Ultracold superconductor

Unlike simple refrigerator magnets, a superconducting solenoid is a complex electromagnetic machine in which a powerful magnetic field is generated by running electricity through coils of superconducting wire. These wires can carry electrical current with no energy loss, but to operate they must be chilled to 4 degrees Kelvin, or -452 degrees Fahrenheit. The sPHENIX assembly will include pipes with valves and joints that make up a cryogenic system for circulating super-cold liquid helium to cool the superconducting coils, and external power supplies to deliver the field-generating current.

Inner and outer calorimeters

Detector components called calorimeters arrayed within and around the central core of the sPHENIX magnet will measure the energy and other properties of particles emitted from each collision.
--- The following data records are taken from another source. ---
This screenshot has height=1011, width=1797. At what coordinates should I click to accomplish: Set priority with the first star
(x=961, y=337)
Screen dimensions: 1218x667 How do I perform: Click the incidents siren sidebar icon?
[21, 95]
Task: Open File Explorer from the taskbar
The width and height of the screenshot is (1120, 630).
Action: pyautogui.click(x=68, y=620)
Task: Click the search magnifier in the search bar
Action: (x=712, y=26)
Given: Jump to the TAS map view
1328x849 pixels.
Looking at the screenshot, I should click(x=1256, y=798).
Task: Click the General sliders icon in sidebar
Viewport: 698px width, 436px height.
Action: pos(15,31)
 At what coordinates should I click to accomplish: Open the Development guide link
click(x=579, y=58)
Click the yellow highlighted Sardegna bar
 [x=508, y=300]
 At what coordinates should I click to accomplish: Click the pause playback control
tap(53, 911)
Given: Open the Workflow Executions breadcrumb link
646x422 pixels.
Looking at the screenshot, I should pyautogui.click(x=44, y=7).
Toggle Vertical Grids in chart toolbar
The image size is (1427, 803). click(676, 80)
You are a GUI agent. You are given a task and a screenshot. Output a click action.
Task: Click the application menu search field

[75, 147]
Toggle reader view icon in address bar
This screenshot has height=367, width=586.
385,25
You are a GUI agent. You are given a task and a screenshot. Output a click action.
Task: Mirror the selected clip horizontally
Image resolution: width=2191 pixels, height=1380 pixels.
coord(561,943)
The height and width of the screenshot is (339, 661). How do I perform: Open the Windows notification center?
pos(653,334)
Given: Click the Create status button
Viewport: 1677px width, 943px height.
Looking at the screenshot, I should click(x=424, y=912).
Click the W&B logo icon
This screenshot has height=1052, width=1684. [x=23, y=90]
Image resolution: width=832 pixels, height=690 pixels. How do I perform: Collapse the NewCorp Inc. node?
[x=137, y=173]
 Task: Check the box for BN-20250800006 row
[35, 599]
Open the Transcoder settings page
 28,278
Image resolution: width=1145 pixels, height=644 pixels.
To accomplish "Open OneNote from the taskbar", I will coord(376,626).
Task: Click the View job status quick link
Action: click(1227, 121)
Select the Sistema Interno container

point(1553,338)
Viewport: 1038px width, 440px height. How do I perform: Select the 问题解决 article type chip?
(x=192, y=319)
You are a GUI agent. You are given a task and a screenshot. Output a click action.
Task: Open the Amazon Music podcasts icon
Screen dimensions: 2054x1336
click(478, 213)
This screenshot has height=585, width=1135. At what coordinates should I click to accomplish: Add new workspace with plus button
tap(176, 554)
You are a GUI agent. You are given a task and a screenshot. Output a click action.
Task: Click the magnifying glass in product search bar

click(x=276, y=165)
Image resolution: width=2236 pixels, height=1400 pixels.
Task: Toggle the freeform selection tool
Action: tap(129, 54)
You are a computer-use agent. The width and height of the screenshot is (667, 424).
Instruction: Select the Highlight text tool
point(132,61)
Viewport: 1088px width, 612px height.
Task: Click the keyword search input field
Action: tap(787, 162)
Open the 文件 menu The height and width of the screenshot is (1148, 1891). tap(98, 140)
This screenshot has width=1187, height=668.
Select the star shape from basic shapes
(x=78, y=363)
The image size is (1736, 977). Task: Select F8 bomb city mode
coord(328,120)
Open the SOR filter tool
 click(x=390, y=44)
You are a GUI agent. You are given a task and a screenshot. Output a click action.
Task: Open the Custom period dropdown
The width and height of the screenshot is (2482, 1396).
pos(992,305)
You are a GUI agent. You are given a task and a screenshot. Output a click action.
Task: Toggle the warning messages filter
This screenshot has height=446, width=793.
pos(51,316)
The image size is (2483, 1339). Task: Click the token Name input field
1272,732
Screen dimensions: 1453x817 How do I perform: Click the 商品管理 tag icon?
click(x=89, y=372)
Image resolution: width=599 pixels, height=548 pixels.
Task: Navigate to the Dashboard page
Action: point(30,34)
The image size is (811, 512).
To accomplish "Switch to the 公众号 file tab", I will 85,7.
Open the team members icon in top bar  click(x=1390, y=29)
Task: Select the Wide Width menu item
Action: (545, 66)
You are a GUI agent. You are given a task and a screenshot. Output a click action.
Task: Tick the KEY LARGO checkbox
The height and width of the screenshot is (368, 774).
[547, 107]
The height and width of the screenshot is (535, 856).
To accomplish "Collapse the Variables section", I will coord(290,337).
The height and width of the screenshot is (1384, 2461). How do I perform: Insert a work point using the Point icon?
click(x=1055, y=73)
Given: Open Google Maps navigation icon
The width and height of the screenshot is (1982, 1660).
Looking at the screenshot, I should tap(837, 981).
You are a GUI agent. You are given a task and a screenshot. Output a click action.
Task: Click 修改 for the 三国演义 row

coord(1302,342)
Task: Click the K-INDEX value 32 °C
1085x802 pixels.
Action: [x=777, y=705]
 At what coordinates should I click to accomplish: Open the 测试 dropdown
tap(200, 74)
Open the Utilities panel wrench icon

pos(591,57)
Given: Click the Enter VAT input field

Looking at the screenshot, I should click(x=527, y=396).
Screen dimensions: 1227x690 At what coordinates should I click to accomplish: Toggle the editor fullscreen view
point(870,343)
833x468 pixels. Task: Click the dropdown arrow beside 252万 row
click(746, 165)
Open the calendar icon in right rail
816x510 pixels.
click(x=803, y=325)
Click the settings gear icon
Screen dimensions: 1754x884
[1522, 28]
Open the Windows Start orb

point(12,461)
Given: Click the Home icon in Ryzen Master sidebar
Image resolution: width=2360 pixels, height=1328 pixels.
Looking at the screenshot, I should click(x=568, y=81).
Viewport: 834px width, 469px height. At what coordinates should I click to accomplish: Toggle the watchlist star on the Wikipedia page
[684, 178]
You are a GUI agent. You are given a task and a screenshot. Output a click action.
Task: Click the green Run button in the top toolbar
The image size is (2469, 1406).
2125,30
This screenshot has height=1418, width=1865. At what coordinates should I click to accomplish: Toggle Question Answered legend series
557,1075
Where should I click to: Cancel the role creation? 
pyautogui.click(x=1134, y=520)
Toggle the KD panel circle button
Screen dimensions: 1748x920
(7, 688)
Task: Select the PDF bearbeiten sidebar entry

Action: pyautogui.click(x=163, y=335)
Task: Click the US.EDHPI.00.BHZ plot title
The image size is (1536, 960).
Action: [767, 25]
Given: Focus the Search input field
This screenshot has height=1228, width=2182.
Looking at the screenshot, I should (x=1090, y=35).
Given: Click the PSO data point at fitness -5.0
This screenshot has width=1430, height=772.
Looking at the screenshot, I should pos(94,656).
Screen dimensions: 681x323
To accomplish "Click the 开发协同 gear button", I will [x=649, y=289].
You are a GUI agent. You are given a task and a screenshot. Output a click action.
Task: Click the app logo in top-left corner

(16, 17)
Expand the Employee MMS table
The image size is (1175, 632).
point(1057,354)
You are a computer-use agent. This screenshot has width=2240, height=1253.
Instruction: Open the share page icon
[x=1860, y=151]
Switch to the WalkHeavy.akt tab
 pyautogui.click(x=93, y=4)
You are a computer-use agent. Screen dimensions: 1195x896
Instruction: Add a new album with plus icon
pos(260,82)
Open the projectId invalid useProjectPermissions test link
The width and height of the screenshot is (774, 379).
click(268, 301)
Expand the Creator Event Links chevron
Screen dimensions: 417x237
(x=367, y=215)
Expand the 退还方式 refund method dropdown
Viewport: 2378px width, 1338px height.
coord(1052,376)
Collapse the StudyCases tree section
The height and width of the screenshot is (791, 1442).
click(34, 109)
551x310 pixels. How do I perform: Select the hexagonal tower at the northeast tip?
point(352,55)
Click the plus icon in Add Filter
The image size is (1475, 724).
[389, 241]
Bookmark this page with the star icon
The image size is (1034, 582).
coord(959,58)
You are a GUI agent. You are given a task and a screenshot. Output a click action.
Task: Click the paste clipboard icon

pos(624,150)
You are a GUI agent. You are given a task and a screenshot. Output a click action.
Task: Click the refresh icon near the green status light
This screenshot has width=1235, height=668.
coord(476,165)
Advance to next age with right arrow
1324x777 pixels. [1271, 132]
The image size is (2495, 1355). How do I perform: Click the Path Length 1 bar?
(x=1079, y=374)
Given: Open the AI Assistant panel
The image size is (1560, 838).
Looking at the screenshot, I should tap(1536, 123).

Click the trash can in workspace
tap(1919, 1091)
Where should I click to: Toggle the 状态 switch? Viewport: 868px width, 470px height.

By adding up the energy of the sprays of particles emitted when high-energy quarks and gluons traverse the quark-gluon plasma (QGP)—and how much energy these particles lose along the way—physicists hope to understand how the QGP’s remarkable properties emerge from the individual quark and gluon interactions.

photo of scintillating fibers

A closeup of the scintillating fibers traversing one of the tungsten bricks designed to track electrons and photons in the sPHENIX electromagnetic calorimeter.

computer rendering of the sPHENIX detector

Speed and precision

With a superconducting solenoid magnet recycled from a physics experiment at DOE’s SLAC National Laboratory at its core, state-of-the-art particle-tracking detectors, and an array of novel high-acceptance calorimeters, sPHENIX will have the speed and precision needed to track and study the details of particle jets, heavy quarks, and rare, high-momentum particles produced in RHIC's most energetic collisions. These capabilities will allow nuclear physicists to probe properties of the quark-gluon plasma at varying length scales to make connections between the interactions among individual quarks and gluons and the collective behavior of the liquid-like primordial plasma.